I have a CJ with SOA on Alcan springs (nearly flat so no lift) and a 1" BL running 37s. The PO had 40s, but it made all the stuff I really enjoy running almost too easy so I went to 37s. Plus the lighter tires help with drivetrain longevity.

I've been considering 3 different options for lowering it.

1 - Frenching the spring mounts (maybe 1.5-2") and removing the 1" BL (it's only there to clear the twin stick) for maybe 2.5-3" of improvement.

2 - Converting to SUA with maybe 1.5" springs or re-arching the Alcans a bit. Of course, it's not that easy because of the hi-steer, Redneck Ram, new driveshafts, and the fact that the front axle is designed to be SOA with the perch cast into the pumpkin. In addition to the fact that I'd have to do something for more clearance like what Jp is doing on the no-lift YJ project, which will add time and money.

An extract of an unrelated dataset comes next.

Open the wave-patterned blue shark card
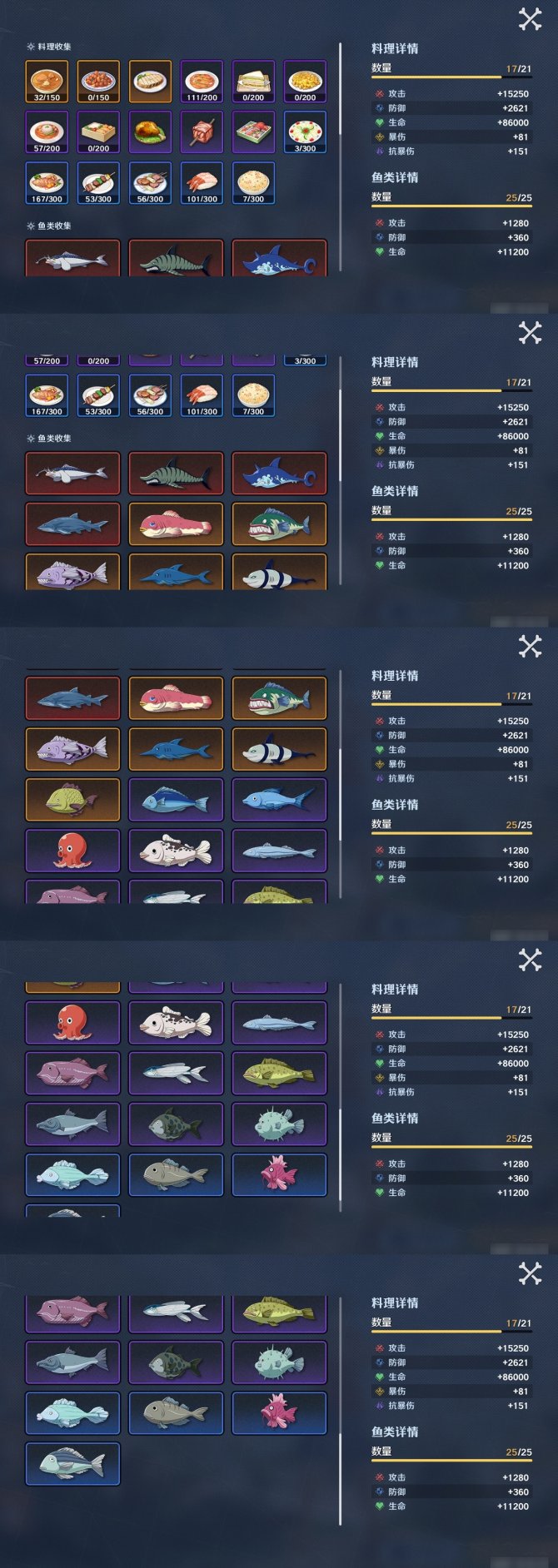The width and height of the screenshot is (558, 1568). (x=279, y=473)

3 - Linking it. This is my least favored option because of the time and expense required. I have a 15 month old and the wife is pregnant, so spare time and money is becoming a valuable commodity right now. Plus, I have ZERO experience with this so it would take months if not years to complete correctly.

So my question is:

How tall is your rig? I'm at 81.5" to the top of the cage right now with cold, bias IROKs. I feel like it's too tall and top heavy, plus I'm not the tallest guy (5'-10") and my old rig was SUA on 35s so maybe it's just a matter of perception.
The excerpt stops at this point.